Une chose bien digne d’étude, c’est de rechercher quel est le rapport du temps à l’âme qui le perçoit, et comment il nous semble qu’ il y a du temps en toute chose, la terre, la mer et le ciel.
Est-ce parce que le temps est une propriété, ou un mode du mouvement, dont il est le nombre, et que toutes ces choses sont mobiles ? Car tout cela est dans l’espace ; et le temps et le mouvement coexistent toujours l’un à l’autre, soit en puissance soit en acte.

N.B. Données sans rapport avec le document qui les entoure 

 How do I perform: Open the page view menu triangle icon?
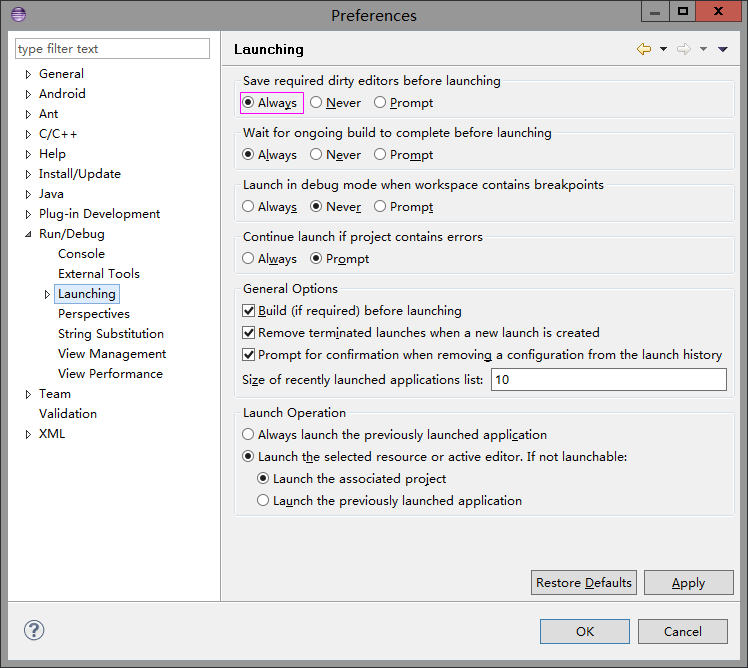tap(723, 49)
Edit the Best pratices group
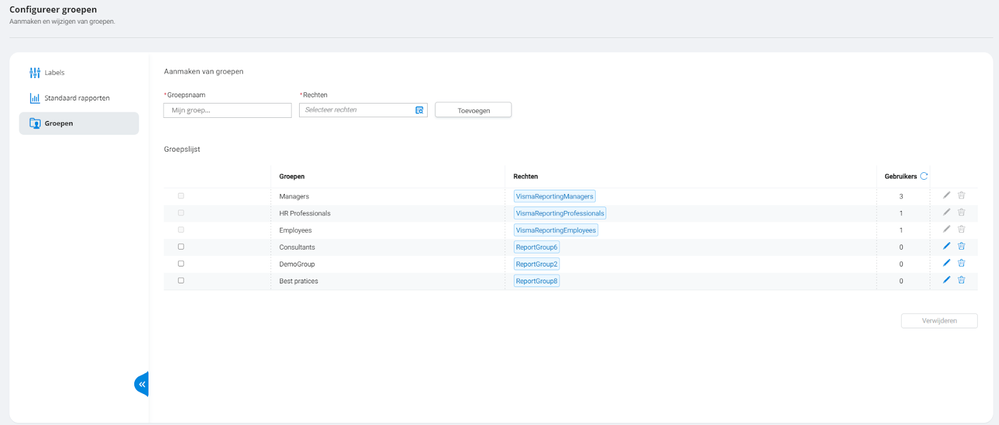999x425 pixels. point(946,280)
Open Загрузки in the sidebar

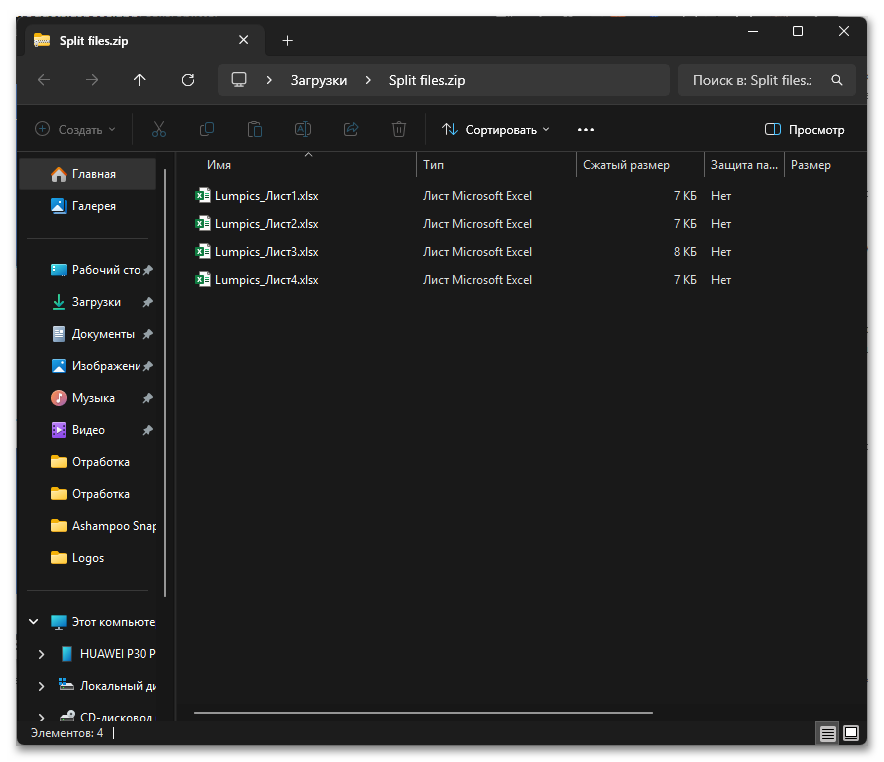pyautogui.click(x=96, y=302)
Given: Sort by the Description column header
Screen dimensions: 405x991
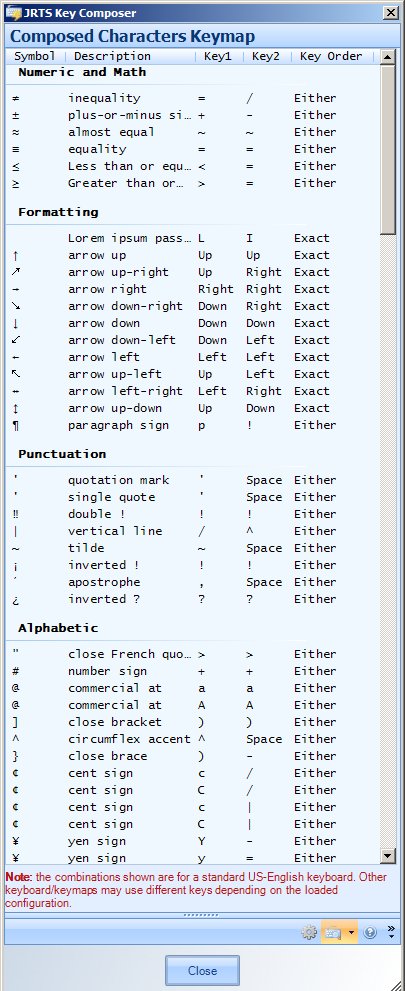Looking at the screenshot, I should [x=130, y=56].
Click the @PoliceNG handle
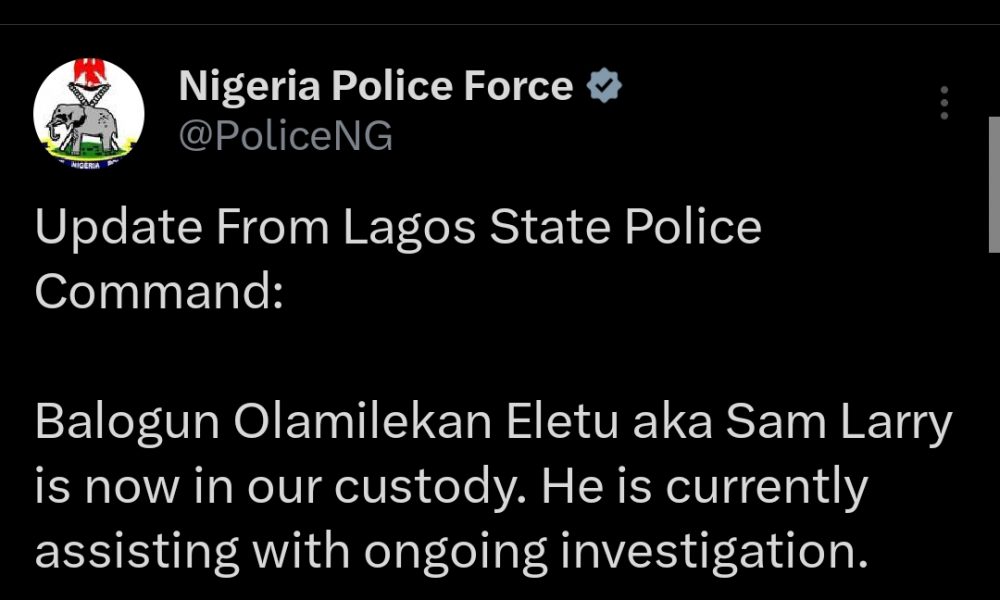 (x=285, y=136)
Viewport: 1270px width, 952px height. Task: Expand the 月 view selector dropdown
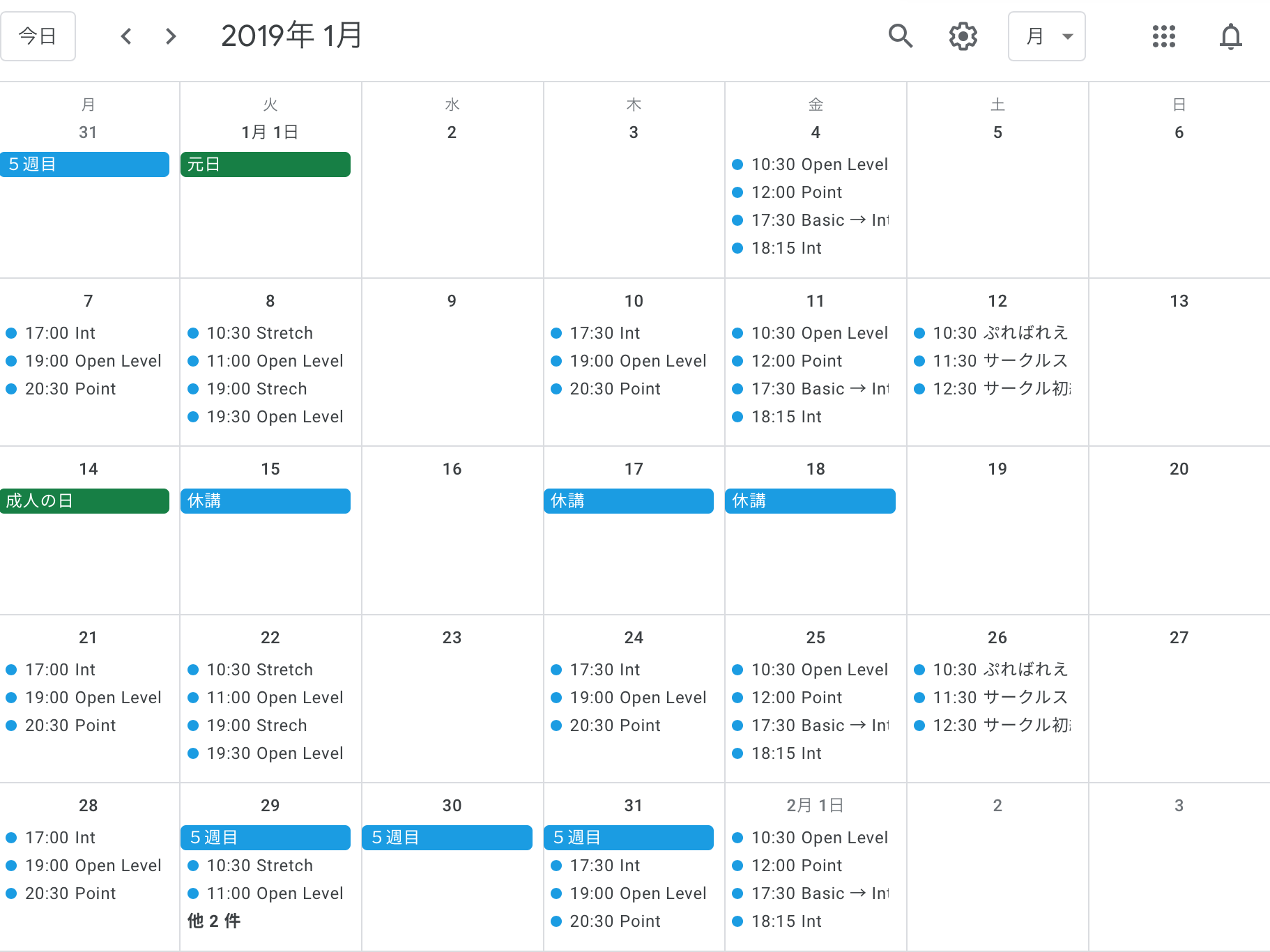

Mais si l’âme par hasard venait à cesser d’être, y aurait-il encore ou n’y aurait-il plus de temps ? C’est là une question qu’on peut se faire ; car lorsque l’être qui doit compter ne peut plus être, il est impossible également qu’il y ait encore quelque chose de comptable ; et par suite évidemment, il n’y a plus davantage de nombre ; car le nombre n’est que ce qui a été compté ou ce qui peut l’être. Mais s’il n’y a au monde que l’âme, et dans l’âme l’entendement, qui ait la faculté naturelle de compter, il est dés lors impossible que le temps soit, si l’âme n’est pas ; et par suite, le temps n’est plus dans cette hypothèse que ce qu’il est simplement en soi, si toutefois il se peut que le mouvement ait lieu sans l’âme. Mais l’antérieur et le postérieur sont dans le mouvement, et le temps n’est an fond que l’un et l’autre, en tant qu’ils sont numérables.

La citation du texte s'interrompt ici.